[I wrote this in January 2014 on thisblueangel.com. Original comments screenshotted at the bottom.]
At the end of 2013, I sat with S. while she smoked a cigarette out on the patio at a bar that we like. Two guys came over and bummed a smoke. They asked us how we knew each other. S. said, “Drinking and writing. ” This strikes me as the best possible way to know someone. It’s not how we met, which would be more like, “friends from college knew other friends from college.” But if you were to anatomize our friendship, to look at why and how we got to know each other within a standard big American city network of people from elsewhere, we know each other through drinking and writing.

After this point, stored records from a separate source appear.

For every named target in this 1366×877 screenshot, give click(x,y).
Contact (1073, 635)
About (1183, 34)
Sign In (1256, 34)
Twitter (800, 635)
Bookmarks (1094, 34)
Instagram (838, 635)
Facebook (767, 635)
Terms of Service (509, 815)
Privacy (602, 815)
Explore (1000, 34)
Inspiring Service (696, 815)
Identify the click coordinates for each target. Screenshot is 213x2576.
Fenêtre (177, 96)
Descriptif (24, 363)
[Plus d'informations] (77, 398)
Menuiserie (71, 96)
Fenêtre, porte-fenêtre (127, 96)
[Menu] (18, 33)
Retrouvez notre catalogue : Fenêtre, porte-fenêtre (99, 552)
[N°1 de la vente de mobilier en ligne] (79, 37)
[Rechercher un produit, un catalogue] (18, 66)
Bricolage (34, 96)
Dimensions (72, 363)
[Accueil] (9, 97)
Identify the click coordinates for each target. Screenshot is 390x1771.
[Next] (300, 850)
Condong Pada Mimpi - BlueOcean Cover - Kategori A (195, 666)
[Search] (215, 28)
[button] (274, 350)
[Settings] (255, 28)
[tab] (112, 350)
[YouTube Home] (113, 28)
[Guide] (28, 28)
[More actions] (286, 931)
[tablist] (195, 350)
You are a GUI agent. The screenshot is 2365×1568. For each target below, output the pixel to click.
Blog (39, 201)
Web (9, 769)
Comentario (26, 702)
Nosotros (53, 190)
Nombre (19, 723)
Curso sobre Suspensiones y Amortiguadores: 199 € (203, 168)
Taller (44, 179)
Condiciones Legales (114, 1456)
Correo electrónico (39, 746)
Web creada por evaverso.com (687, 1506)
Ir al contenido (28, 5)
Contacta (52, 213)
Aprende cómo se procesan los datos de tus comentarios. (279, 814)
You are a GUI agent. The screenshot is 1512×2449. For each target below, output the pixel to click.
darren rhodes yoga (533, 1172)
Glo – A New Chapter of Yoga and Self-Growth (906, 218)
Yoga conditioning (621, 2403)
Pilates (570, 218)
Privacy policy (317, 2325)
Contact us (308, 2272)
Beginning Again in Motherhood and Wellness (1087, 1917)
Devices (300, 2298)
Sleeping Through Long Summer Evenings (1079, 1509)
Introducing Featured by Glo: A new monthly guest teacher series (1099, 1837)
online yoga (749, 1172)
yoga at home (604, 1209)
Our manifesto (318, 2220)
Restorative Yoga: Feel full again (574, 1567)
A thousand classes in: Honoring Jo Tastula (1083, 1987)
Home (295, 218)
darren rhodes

The two young men looked younger than we are. One of them sounded British, so I asked where they were from, and the other one, the not-British one, said, “Encino.” How did they know each other? “Smoking and rock and roll.” I asked for band names. Surely this is what young men who identify as as rocknroll and bum smokes in a bar want to be asked. Encino said: “Mini Mansions.”
I love this band name. I had never heard of it before, but I immediately effused that I am kind of obsessed in a weird way with real estate. And our British friend, the one sporting a pompadour fade and a leather jacket? He said, “The Arctic Monkeys.”
I almost pulled out my phone to prove that Do I Wanna Know? was at the top of my playlist!! I said something about the video. The Arctic Monkey looked confused.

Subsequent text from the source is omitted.